The Wilsons kept and observed large numbers of birds, mammals and insects. They even brought up glowworms from Kent and reared them. Since the female glowworm signals for a mate from long grass, it is pleasing to think of the daisy-filled lawns with these little green-gold lights gleaming among the flowers.
Most of the naturalists of the period focused on classification, collection and, generally, dissection. The Wilsons preferred close observation and opened their house to wild life. Henrietta explained:
As to “pets” properly so-called, it would require a volume to describe those that have been reared, trained, tamed, and fed within the precincts of our small abode. The mere list would appal most people: at different times we have had a succession of dogs, an ichneumon, a coatimondi, monkeys, rabbits, guinea-pigs, mice, squirrels, hedgehogs, and, occasionally, cats and kittens. In the ornithological department, we have had eagles, hawks, owls, cormorants, seagulls of all kinds, silver-pheasants, grouse, quails, ravens, rooks, magpies and jackdaws; starlings, jays, a cockatoo, parrots, parroquets, pigeons, bantams, and small cage-birds of almost every kind. The chief peculiarity about our pets was their tameness, and agreeing in general most wonderfully with one another.
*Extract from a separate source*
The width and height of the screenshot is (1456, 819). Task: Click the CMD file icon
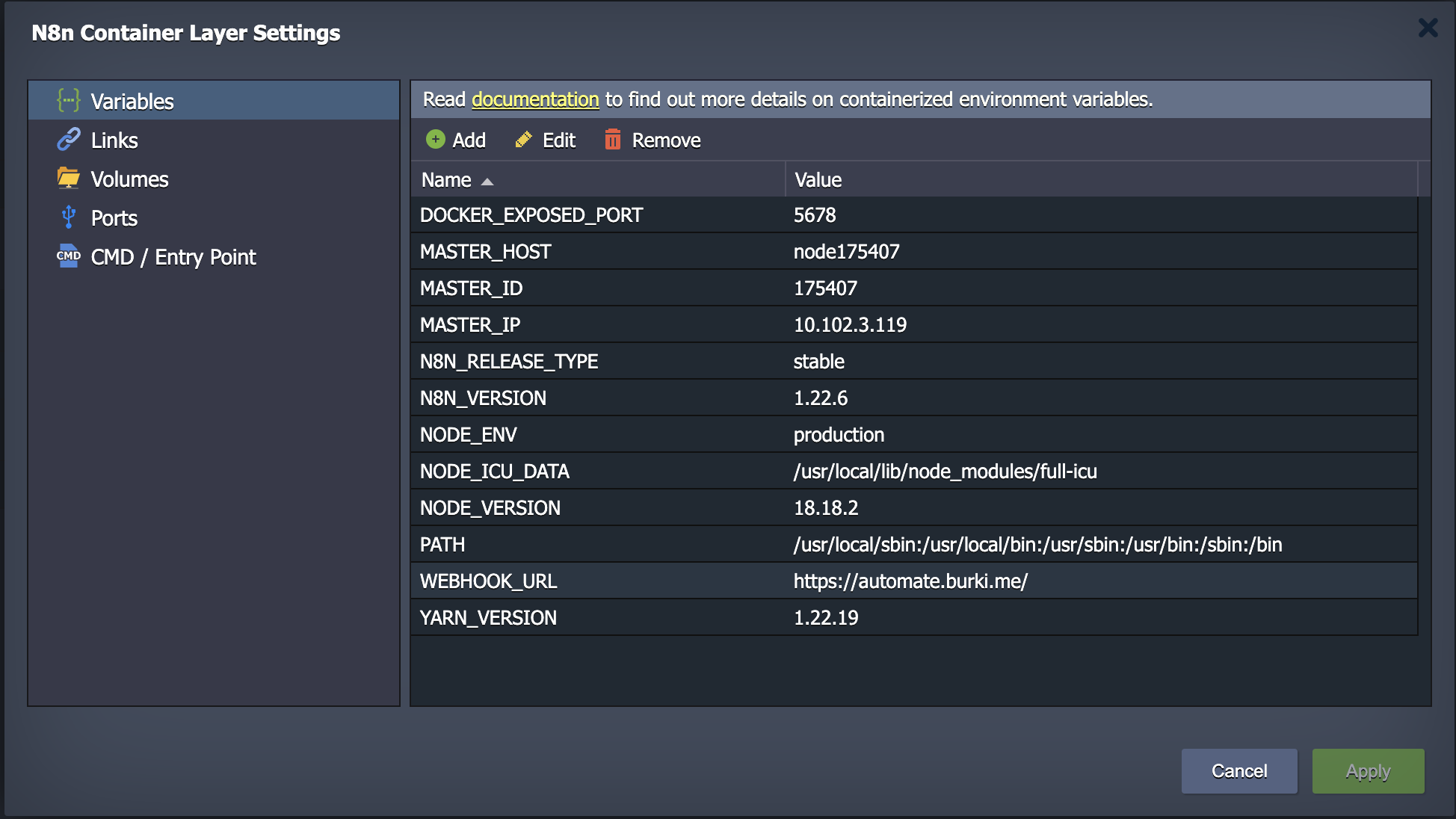pos(68,256)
She gives a fascinating sense of a garden of Eden, and explains their success:
The great secret of training and attaching animals, seems to be kindness and quietness, and a certain sort of friendly intercourse with them, which, perhaps, is only understood by those to the manner born. All teasing them, even in fun, should be avoided, if you wish them to trust you and be gentle… there are few, either among quadrupeds or birds, that will not soon get attached to the person who feeds them; but they are frequently far more strongly attached to the individual who understands them, and keeps up a quiet friendly intercourse with them. Unless this sort of “rapport” is established between us and our pets, they are (to my mind) hardly worthy of the name; they degenerate into “captive animals,” and can neither give pleasure to others, not be made happy themselves.
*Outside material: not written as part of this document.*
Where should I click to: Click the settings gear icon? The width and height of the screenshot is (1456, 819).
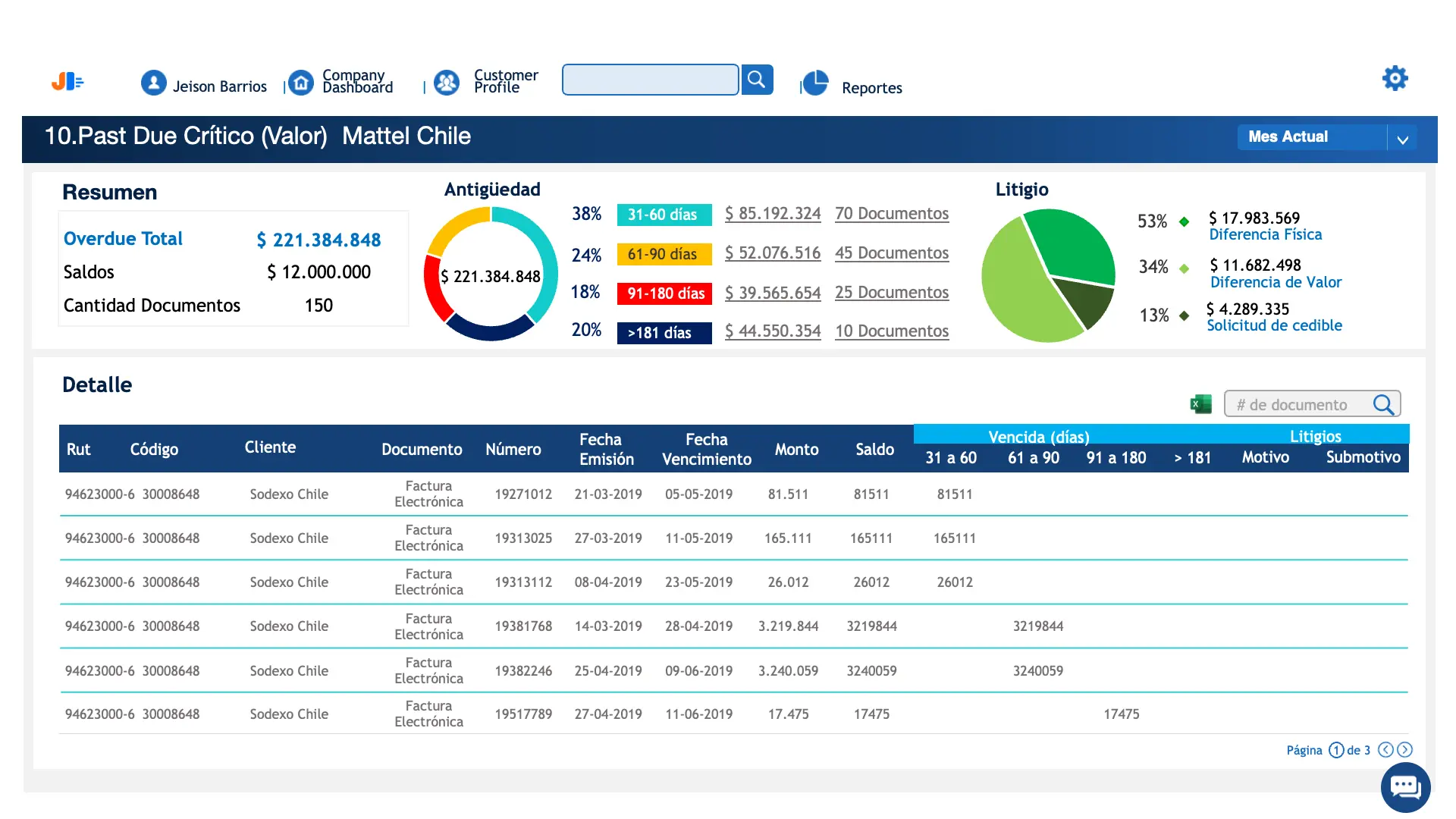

The Wilsons’s experience offers a cheering forerunner – a hundred years beforehand – of Gerald Durrell’s account of the wildlife on the island of Corfu, My Family and Other Animals. It is not surprising that the children of the neighbourhood came to play and they must have learnt a great deal about wildlife.
And the newt?
Henrietta gives her account of this:
I can recall a summer when a glass globe, usually filled with gold-fish, about the most uninteresting of pets, was converted into a fresh water aquarium, and all sorts of queer creatures kept therein… no one entered the drawing-room who did not examine and watch with interest the reptiles and insects living there, an interest the pretty but stupid gold-fish never excited. One large water-newt was an especial object of curiosity; he did not object to being taken out of the water and handled: indeed he had to submit occasionally to be made a plaything of by the children of the family, and more than once he was dressed in a doll’s frock and carried about tenderly, the little fat forelegs of the newt being suggestive of infantine arms!
History now has to encompass a newt in a dress – surely unique?
References
[i] Letter from James Wilson to Henrietta, 24 July 1850, Memoirs of James Wilson, Esq, Naturalist, p. 247.
[ii] For this and the following quotations, with the engraving of the newt, Henrietta Wilson, The chronicles of a garden: its pets and its pleasures, New York edition, 1864.